WHAT THE TASK REQUIRES: Look through the data below for the line with "Instruction: Click the Rüzgâr wind card", and transcribe it exactly together with each line after it up to and including the line with "Task: Open the 教育资讯 navigation tab". Give nothing else.

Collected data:
___

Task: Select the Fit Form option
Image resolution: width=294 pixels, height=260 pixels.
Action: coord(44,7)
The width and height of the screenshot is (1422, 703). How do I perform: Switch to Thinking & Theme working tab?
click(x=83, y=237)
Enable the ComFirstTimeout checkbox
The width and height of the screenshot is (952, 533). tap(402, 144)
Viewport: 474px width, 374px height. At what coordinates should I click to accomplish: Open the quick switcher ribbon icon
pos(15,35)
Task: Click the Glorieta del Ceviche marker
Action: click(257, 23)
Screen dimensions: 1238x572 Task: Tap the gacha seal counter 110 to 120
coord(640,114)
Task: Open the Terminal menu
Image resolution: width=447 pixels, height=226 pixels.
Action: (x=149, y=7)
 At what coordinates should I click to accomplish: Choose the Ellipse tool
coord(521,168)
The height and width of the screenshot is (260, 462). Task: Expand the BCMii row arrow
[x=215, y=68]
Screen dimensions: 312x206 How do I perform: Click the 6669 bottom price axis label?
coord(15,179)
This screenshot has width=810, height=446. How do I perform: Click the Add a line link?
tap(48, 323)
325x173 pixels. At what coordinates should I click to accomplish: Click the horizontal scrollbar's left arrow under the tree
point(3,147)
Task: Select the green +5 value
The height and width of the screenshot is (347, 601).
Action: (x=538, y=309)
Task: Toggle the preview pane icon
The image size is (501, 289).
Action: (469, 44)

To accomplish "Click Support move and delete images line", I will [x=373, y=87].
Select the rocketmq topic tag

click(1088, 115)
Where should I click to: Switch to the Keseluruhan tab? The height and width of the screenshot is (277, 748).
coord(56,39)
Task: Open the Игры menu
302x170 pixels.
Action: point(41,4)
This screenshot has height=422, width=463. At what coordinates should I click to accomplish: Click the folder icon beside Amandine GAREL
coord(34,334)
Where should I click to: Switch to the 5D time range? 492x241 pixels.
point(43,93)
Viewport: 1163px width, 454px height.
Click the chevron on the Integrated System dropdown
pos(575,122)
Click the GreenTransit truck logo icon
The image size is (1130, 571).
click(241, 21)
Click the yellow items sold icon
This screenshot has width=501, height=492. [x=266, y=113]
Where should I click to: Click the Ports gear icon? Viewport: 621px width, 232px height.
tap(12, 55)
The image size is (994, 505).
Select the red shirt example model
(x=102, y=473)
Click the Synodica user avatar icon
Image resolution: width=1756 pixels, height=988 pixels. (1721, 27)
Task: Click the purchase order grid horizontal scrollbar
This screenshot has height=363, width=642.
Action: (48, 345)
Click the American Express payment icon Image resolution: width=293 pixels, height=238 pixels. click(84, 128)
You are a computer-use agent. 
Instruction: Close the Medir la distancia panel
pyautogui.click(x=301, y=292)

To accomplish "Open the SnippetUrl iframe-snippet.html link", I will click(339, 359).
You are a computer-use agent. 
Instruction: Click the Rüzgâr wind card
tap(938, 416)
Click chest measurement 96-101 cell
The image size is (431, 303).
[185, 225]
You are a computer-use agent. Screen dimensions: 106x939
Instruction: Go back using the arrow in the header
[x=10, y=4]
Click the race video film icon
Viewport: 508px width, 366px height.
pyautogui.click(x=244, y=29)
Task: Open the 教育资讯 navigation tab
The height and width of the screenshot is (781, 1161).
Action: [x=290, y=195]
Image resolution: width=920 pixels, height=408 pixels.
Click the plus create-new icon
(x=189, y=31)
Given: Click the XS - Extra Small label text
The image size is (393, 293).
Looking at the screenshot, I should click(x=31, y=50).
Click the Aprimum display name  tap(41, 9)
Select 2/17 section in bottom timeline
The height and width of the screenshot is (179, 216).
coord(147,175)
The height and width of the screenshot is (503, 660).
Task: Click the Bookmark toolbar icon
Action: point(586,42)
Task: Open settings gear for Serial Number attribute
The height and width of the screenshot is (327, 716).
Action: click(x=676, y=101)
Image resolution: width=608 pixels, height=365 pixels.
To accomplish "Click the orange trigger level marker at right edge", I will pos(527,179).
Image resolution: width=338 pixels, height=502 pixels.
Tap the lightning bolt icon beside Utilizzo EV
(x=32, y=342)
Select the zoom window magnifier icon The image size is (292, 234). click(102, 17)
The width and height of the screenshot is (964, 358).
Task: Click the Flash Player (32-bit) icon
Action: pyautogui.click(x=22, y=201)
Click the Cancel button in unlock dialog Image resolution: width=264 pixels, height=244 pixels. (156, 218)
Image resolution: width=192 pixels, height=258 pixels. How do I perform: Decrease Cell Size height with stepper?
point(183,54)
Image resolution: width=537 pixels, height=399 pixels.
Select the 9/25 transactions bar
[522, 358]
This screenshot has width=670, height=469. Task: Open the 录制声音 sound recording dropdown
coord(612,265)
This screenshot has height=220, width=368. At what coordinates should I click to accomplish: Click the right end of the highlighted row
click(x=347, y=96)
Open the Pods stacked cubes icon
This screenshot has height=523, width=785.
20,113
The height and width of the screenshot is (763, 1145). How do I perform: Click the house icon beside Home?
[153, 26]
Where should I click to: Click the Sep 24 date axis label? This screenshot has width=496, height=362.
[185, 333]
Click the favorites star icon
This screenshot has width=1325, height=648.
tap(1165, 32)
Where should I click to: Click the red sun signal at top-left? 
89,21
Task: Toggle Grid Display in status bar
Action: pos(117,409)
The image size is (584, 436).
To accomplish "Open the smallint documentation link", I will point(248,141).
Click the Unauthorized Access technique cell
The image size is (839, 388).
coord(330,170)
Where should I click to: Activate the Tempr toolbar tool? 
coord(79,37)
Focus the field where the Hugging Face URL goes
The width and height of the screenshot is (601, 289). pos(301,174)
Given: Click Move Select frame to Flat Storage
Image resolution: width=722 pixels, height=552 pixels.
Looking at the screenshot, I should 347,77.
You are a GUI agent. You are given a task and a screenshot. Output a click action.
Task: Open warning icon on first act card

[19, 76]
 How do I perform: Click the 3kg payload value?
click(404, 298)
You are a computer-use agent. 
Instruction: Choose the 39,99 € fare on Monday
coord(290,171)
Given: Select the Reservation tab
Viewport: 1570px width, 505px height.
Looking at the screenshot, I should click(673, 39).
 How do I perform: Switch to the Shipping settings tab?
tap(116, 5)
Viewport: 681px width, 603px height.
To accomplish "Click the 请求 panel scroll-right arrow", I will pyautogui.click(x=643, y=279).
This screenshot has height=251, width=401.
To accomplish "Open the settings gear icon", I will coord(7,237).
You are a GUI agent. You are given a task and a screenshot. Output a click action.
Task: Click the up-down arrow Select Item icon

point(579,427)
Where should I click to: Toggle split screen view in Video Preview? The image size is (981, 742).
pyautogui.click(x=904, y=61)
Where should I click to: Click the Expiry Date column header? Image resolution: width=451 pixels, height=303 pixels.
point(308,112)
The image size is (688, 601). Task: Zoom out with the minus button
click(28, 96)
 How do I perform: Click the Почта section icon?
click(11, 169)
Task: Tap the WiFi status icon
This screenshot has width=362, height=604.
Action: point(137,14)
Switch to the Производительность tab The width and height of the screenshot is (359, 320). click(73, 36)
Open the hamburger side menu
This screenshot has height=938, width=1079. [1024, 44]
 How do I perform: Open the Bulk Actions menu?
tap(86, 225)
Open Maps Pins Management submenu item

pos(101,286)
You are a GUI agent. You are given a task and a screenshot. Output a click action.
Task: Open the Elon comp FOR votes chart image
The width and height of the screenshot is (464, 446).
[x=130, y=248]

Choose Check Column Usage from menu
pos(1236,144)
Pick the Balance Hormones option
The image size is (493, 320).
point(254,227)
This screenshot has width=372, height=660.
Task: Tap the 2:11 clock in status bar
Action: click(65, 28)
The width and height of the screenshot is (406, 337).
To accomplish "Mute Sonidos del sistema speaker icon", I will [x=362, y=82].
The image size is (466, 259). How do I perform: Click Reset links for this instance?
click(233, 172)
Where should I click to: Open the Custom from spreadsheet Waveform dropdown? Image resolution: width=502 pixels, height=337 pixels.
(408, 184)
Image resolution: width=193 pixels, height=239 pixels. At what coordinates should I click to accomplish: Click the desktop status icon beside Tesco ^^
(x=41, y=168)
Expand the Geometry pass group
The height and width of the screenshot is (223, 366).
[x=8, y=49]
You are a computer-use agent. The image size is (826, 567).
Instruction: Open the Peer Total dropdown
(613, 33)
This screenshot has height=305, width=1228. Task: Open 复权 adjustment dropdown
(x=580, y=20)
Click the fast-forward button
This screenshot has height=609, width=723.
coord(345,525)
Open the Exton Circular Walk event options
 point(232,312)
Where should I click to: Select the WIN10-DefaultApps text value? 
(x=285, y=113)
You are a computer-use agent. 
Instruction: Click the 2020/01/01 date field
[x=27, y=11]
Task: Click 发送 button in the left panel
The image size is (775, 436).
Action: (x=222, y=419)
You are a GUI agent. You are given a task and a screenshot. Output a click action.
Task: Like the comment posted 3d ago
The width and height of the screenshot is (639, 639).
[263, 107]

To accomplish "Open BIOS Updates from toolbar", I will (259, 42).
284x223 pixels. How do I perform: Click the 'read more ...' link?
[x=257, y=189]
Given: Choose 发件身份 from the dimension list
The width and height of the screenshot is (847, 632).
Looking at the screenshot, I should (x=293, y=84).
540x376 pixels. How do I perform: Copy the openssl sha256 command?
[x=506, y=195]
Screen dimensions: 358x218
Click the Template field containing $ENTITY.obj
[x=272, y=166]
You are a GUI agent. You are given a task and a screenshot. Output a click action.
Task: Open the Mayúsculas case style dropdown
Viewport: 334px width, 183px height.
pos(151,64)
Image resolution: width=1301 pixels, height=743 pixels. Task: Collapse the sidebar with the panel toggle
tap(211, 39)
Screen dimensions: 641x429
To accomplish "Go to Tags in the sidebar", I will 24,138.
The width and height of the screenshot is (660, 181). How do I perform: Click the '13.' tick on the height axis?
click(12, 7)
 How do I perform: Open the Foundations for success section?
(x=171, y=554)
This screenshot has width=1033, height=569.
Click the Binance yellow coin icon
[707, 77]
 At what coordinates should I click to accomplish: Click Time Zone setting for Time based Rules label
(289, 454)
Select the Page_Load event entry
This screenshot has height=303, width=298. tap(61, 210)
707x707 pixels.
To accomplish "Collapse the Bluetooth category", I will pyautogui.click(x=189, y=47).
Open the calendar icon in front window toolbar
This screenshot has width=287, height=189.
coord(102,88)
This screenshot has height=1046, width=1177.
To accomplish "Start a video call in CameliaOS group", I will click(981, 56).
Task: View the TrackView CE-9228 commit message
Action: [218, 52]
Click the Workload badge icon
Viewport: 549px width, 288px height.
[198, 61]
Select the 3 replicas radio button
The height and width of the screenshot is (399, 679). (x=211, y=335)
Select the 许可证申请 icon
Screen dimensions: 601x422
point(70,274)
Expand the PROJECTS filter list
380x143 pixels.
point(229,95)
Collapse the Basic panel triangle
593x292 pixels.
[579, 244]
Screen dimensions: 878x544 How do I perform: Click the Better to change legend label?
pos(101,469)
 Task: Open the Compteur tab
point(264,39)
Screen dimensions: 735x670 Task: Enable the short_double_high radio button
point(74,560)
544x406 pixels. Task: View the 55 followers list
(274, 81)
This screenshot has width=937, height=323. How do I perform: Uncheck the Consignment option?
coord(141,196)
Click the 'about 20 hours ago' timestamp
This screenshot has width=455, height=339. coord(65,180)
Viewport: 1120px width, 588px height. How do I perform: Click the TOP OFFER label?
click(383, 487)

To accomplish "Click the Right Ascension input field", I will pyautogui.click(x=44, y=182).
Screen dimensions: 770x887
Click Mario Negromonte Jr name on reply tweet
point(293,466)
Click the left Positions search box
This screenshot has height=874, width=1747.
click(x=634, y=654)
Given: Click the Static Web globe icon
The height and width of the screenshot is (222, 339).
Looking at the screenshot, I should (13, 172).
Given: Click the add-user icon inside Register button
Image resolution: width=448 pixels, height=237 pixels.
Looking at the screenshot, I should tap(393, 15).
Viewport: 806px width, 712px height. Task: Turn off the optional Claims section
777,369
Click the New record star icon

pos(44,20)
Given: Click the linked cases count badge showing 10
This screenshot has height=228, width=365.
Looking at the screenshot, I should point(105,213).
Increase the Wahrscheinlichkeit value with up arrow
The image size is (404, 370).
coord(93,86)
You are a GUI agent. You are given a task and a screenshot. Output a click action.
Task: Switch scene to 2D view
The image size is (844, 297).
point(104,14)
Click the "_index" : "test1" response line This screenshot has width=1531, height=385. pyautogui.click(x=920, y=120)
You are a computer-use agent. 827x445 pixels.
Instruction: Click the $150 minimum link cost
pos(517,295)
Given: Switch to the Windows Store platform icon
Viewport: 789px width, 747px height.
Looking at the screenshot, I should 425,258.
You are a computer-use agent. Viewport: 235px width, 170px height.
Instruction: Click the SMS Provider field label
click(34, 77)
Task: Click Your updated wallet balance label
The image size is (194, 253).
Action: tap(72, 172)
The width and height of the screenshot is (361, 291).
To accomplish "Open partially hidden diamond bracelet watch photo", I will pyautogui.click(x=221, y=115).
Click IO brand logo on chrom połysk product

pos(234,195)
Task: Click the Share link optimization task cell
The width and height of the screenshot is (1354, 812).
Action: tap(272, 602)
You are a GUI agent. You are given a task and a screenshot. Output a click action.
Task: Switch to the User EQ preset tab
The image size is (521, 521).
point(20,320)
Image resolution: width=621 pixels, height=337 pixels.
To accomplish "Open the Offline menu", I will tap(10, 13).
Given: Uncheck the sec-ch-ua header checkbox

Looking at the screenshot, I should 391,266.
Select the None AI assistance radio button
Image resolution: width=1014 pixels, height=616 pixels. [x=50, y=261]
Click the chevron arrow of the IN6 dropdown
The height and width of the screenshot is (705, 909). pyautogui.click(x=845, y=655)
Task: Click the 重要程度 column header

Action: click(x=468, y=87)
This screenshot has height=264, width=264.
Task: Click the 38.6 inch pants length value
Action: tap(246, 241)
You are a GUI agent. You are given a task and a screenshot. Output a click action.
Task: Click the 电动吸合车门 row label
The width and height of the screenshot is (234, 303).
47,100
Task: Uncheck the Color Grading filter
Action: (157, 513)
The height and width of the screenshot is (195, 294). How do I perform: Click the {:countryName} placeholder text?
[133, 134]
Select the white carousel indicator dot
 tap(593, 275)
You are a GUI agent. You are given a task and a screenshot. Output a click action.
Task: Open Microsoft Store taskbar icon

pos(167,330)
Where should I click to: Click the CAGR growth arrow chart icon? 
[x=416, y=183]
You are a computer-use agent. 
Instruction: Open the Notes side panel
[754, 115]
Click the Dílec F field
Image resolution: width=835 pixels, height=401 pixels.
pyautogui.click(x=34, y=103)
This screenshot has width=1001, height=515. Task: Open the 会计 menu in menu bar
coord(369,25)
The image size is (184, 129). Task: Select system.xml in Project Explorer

___

TASK ANSWER:
Instruction: Click the Rüzgâr wind card
tap(938, 416)
Click chest measurement 96-101 cell
The image size is (431, 303).
[185, 225]
You are a computer-use agent. Screen dimensions: 106x939
Instruction: Go back using the arrow in the header
[x=10, y=4]
Click the race video film icon
Viewport: 508px width, 366px height.
pyautogui.click(x=244, y=29)
Task: Open the 教育资讯 navigation tab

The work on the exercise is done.